_Exercise_: Count the lines below that contain the word "אורי", and reply with that number alone.

(Stored data entries)

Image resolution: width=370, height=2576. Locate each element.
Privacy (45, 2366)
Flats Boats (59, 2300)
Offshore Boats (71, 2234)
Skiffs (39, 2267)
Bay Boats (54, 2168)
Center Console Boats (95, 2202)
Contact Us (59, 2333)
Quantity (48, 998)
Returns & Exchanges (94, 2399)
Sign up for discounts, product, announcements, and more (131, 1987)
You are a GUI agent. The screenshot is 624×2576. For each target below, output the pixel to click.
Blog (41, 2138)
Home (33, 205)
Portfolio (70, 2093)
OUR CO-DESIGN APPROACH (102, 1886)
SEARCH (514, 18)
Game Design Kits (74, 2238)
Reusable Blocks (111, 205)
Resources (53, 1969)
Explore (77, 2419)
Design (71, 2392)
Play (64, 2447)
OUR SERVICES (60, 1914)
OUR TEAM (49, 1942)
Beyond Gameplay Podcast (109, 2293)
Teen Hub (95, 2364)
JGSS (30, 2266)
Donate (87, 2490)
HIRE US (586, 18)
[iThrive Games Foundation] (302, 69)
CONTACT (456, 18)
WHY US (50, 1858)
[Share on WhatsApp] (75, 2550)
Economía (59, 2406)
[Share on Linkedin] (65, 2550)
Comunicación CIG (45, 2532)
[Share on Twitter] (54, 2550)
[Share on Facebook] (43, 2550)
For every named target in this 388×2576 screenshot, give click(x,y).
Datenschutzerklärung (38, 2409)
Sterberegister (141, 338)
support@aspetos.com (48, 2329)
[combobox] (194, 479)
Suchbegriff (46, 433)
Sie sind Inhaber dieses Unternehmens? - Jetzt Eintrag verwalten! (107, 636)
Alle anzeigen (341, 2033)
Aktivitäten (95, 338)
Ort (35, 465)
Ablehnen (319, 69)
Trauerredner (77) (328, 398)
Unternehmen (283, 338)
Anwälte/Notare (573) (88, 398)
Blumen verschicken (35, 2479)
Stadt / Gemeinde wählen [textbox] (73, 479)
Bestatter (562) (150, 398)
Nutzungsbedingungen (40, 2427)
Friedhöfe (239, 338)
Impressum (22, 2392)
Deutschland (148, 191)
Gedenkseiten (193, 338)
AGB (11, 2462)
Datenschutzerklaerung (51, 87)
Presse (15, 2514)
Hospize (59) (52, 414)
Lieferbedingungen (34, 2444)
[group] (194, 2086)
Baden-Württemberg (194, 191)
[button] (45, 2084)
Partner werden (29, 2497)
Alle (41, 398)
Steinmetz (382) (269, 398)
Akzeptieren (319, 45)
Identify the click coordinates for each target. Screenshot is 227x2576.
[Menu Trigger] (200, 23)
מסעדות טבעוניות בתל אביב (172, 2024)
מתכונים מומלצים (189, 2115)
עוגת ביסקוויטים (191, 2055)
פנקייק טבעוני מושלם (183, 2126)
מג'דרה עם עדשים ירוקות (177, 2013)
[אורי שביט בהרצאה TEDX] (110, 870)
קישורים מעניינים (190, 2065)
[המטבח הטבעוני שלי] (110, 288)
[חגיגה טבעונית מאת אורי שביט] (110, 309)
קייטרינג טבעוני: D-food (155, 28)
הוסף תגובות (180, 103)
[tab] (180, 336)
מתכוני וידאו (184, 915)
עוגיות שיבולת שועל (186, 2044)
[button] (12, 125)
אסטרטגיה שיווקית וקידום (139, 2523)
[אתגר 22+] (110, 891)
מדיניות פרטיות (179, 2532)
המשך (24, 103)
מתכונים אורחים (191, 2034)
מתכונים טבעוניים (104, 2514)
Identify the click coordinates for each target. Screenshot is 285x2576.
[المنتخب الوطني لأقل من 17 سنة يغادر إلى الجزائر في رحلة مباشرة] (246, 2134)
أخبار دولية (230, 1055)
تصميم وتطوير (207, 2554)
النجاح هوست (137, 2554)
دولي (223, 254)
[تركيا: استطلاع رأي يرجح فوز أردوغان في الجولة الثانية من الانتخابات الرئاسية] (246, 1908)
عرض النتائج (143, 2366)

_Answer to this problem_: 2